Aber was damit machen?

Johannisbeeren entsaften
Johannisbeeren entsaften

Zuhause angekommen habe ich die Johannisbeeren erstmal gewaschen und dann in den Dampfentsafter getan. Aus dem Saft habe ich dann Gelee gekocht.

Für den Gelee benötigt man

0,7 L Saft 
1Kg Gelierzucker 1:1 
1 Päckchen Gelierfix

Durch das Dampfentsaften hatte ich knapp 3 Liter Saft und konnte reichlich Gelee kochen.

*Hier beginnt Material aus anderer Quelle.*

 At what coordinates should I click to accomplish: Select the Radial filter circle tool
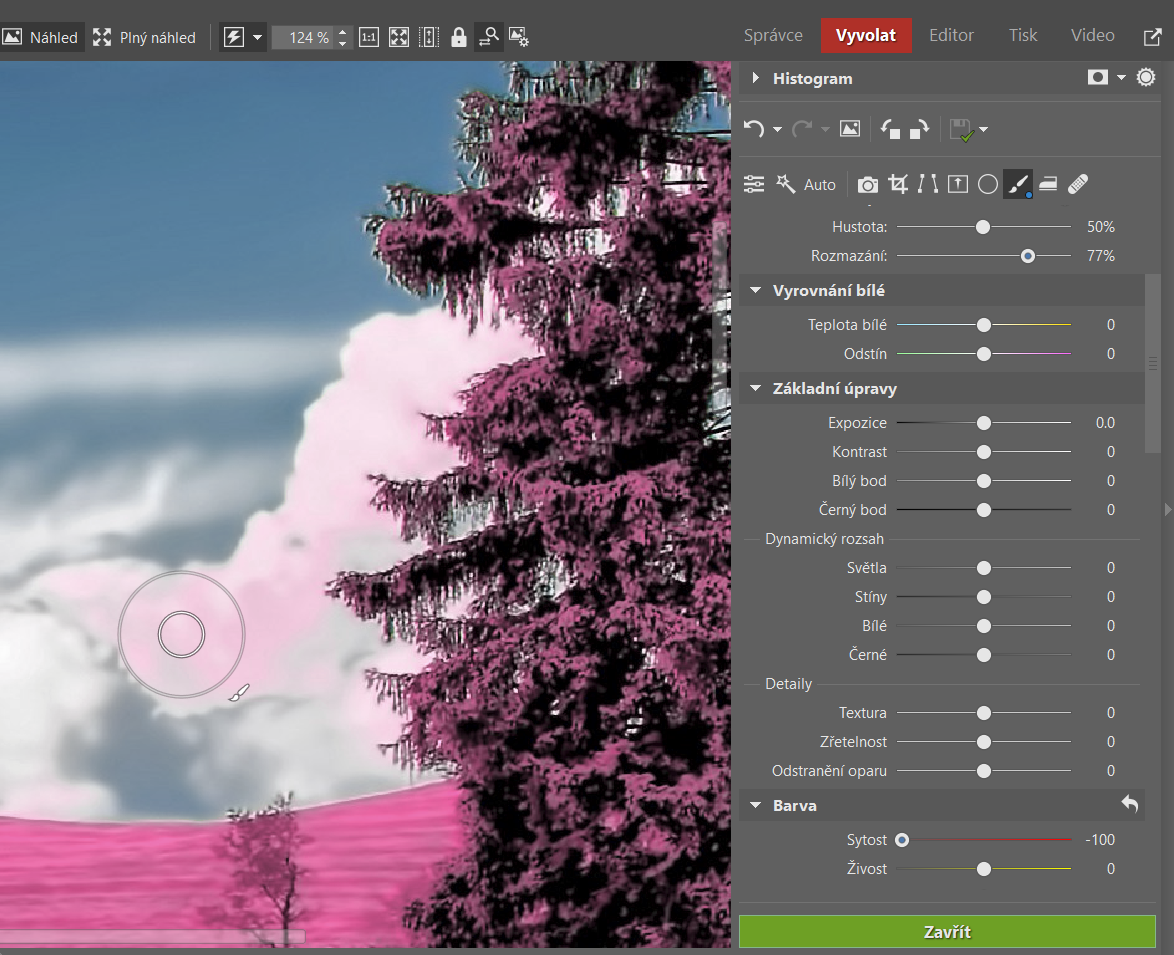pos(988,184)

Der Johannisbeer-Gelee schmeckt auf Brot genauso wie z.B. im Frankfurter-Kranz oder zum verfeinern von Saucen z.B. bei Wildgerichten.

Abwandlung:

Mit dem Saft von 3-4 frisch gepressten Orangen gemischt 0,5 L Beerensaft und 0,2 L Orangensaft erhält man einen fruchtigeren Gelee.

Von den nächsten Beeren werde ich wohl Saft – Sirup herstellen, denn der ist gut bei Erkältungen.

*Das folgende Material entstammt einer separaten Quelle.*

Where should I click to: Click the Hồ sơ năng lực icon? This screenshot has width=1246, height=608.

Dazu wird einfach der aus dem Dampfentsafter gewonnene Saft im Verhältnis 2:1 mit Haushaltszucker vermischt und kurz aufgekocht. Der heiße Saft wird dann sofort in Flaschen abgefüllt.

Tipp:

Beim Dampfentsaften brauchen die Rispen nicht von den Beeren getrennt werden.